-- start of Text segment --
Chapter 3
NHS professionals—a better class of fraudster?
All professions are conspiracies against the laity
George Bernard Shaw (1856–1950)
People are often taken aback when professionals are found to have perpetrated frauds. Whether it is those in the NHS, such as doctors, dentists, chemists and opticians, or in the business professions where they are expected to be trustworthy, such as accountants, lawyers and solicitors. Somehow in professions with codes of ethics and standards it is particularly shocking when a member of that profession turns out to have committed a significant fraud.
-- end of Text segment --
Retype the chapter excerpt on fraud by professionals, starting with "All professions are" and going on through "a significant fraud.". The listing after this plays no part here.
-- start of Data supplied --
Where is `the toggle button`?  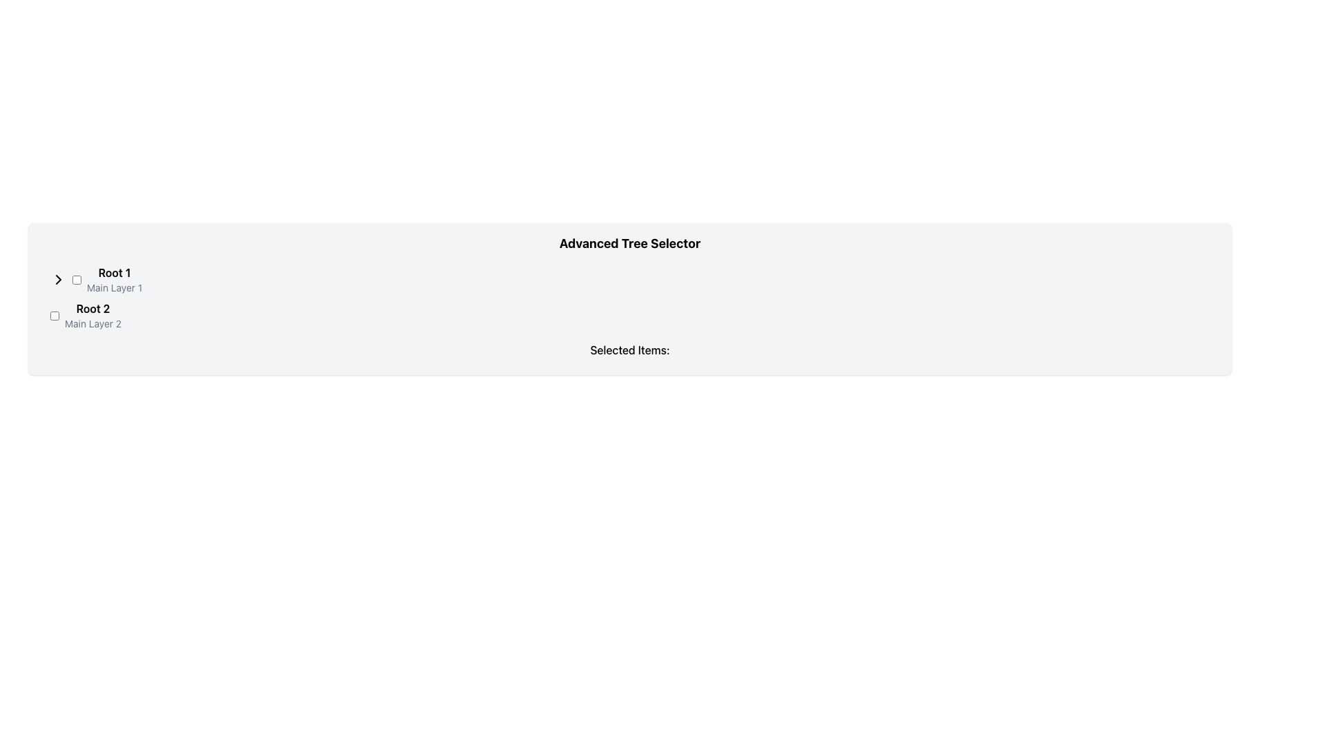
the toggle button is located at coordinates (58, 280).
-- end of Data supplied --
-- start of Data supplied --
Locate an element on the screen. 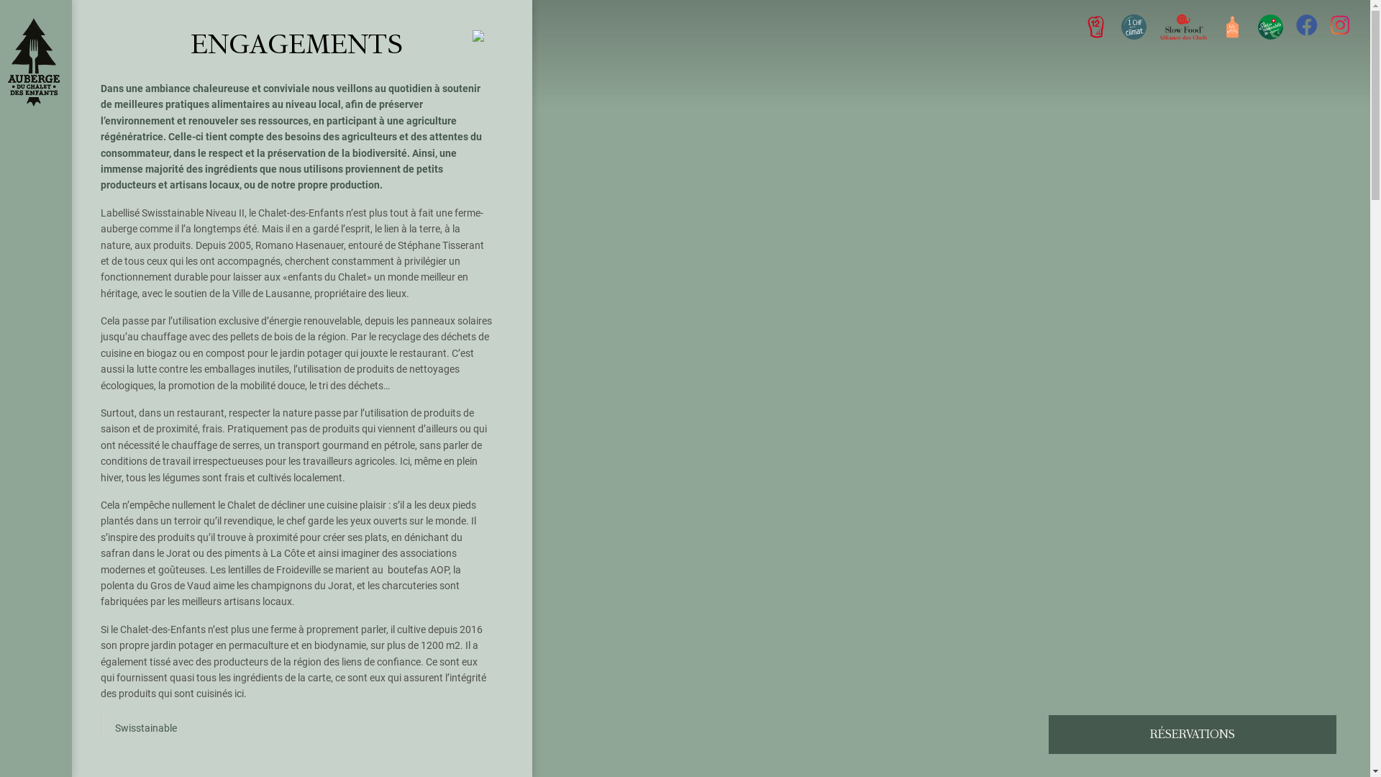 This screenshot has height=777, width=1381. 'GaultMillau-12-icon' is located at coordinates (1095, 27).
-- end of Data supplied --
-- start of Data supplied --
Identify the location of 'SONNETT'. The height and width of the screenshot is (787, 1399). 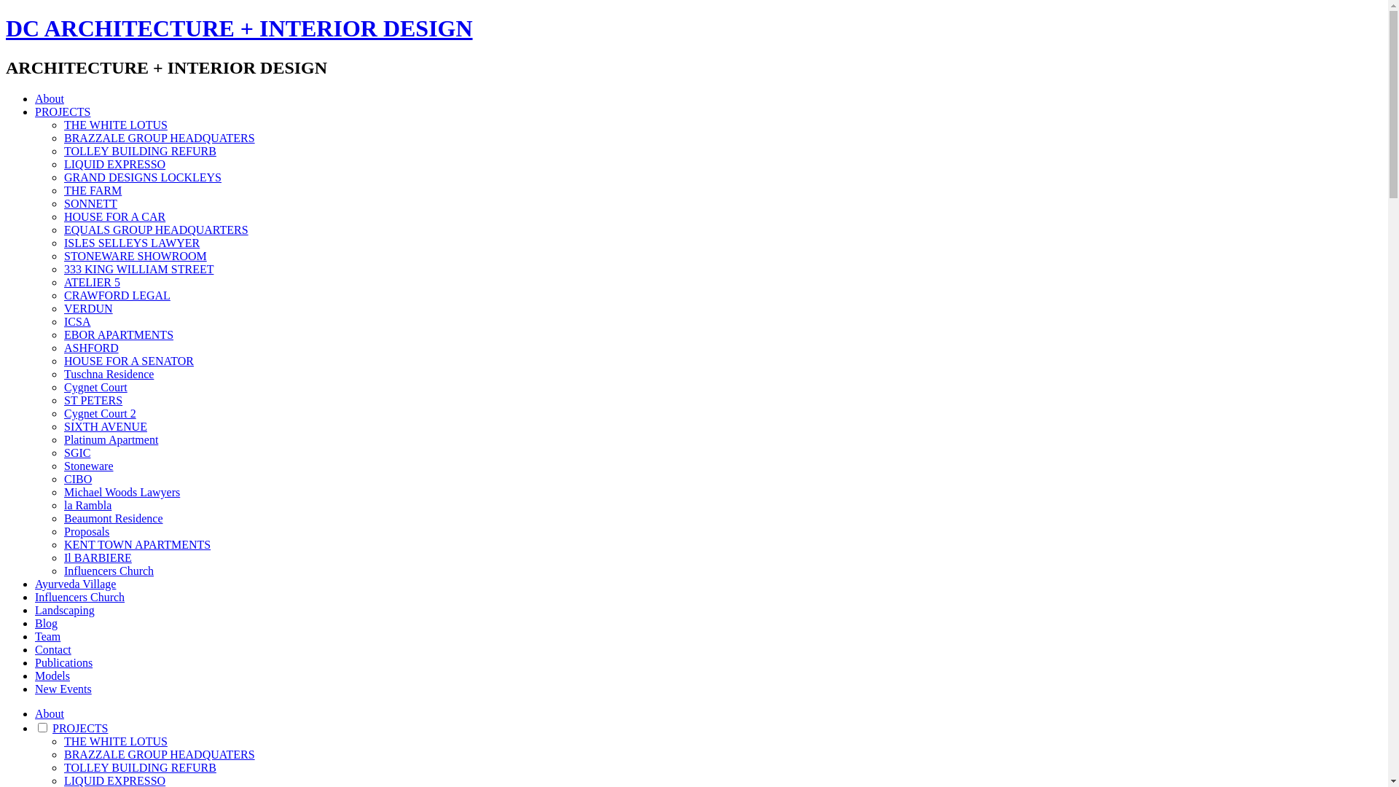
-- end of Data supplied --
■ Result of this exercise:
All professions are conspiracies against the laity
George Bernard Shaw (1856–1950)
People are often taken aback when professionals are found to have perpetrated frauds. Whether it is those in the NHS, such as doctors, dentists, chemists and opticians, or in the business professions where they are expected to be trustworthy, such as accountants, lawyers and solicitors. Somehow in professions with codes of ethics and standards it is particularly shocking when a member of that profession turns out to have committed a significant fraud.